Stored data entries

=== Begin Enclosure ===

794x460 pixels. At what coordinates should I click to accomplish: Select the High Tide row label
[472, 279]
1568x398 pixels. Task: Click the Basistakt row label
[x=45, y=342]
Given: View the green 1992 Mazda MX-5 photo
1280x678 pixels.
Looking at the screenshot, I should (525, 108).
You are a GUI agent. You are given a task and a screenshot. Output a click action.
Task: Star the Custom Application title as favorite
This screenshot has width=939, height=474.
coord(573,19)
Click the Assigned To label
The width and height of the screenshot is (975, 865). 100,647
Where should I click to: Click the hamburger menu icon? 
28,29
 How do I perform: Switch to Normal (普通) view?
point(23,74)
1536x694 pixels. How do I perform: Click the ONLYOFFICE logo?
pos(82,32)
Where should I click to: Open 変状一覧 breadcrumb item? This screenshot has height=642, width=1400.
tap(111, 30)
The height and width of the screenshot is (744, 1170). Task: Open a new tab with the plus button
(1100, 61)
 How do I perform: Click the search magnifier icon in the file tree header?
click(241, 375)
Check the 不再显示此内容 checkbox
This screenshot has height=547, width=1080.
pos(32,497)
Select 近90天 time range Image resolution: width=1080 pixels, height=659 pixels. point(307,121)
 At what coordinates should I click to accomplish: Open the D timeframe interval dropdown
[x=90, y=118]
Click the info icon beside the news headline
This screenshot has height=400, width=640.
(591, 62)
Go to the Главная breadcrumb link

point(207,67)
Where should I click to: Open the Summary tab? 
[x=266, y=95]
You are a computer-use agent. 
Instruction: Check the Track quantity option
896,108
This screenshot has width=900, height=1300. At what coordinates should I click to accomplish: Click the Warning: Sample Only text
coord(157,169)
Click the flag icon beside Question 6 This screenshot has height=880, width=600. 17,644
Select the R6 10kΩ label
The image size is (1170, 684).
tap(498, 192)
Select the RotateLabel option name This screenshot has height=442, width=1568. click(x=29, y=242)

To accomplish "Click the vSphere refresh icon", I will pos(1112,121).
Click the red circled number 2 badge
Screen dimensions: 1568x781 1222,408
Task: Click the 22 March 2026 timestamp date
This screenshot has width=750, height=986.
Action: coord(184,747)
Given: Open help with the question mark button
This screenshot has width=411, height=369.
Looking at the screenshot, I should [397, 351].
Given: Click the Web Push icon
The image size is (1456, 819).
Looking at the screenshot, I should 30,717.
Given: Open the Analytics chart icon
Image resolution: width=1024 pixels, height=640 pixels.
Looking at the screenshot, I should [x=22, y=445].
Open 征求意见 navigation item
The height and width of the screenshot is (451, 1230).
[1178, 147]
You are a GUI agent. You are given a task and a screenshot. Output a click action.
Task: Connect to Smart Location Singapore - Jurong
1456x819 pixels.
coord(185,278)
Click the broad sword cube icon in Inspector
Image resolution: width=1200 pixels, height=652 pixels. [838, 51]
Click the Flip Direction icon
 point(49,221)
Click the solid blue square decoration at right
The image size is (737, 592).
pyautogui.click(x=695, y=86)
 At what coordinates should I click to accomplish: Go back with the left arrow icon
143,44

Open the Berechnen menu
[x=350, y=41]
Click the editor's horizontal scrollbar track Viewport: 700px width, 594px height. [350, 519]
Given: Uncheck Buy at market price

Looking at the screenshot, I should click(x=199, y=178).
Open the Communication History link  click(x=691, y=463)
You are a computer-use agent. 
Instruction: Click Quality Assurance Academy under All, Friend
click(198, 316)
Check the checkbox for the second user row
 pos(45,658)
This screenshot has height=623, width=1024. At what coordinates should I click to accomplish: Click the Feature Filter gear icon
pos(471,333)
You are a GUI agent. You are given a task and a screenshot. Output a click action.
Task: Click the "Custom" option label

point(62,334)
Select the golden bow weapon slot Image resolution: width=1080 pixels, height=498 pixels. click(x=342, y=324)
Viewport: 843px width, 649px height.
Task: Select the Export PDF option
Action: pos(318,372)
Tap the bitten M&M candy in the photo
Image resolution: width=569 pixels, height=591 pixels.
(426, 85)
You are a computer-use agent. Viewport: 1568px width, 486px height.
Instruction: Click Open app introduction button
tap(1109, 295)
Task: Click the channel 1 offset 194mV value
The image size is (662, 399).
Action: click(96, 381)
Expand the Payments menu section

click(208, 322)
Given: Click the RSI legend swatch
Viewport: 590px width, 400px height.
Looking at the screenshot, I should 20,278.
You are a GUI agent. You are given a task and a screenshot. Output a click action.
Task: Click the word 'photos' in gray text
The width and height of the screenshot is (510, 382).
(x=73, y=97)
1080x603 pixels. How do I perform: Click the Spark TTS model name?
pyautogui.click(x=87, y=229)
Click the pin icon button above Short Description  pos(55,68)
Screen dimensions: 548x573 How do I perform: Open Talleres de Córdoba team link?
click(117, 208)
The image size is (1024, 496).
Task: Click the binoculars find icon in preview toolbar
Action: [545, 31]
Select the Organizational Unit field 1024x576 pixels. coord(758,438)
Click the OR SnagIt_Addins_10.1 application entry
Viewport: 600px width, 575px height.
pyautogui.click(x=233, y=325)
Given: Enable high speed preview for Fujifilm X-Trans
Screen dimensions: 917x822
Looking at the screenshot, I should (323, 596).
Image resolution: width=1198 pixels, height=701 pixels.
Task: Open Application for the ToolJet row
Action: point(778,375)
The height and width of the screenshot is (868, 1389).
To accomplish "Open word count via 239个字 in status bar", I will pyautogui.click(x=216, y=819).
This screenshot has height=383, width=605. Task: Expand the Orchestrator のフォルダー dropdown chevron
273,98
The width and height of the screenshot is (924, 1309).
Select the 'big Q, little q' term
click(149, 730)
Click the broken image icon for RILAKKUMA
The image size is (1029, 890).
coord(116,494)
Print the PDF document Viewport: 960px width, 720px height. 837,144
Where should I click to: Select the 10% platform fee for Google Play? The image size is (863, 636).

=== End Enclosure ===

- [EXERCISE DESCRIPTION]:
Repeat, exactly as they stand above, the lines from the line with "Open 征求意见 navigation item" to the line with "Click the solid", both lines included.

- [YOUR SOLUTION]:
Open 征求意见 navigation item
The height and width of the screenshot is (451, 1230).
[1178, 147]
You are a GUI agent. You are given a task and a screenshot. Output a click action.
Task: Connect to Smart Location Singapore - Jurong
1456x819 pixels.
coord(185,278)
Click the broad sword cube icon in Inspector
Image resolution: width=1200 pixels, height=652 pixels. [838, 51]
Click the Flip Direction icon
 point(49,221)
Click the solid blue square decoration at right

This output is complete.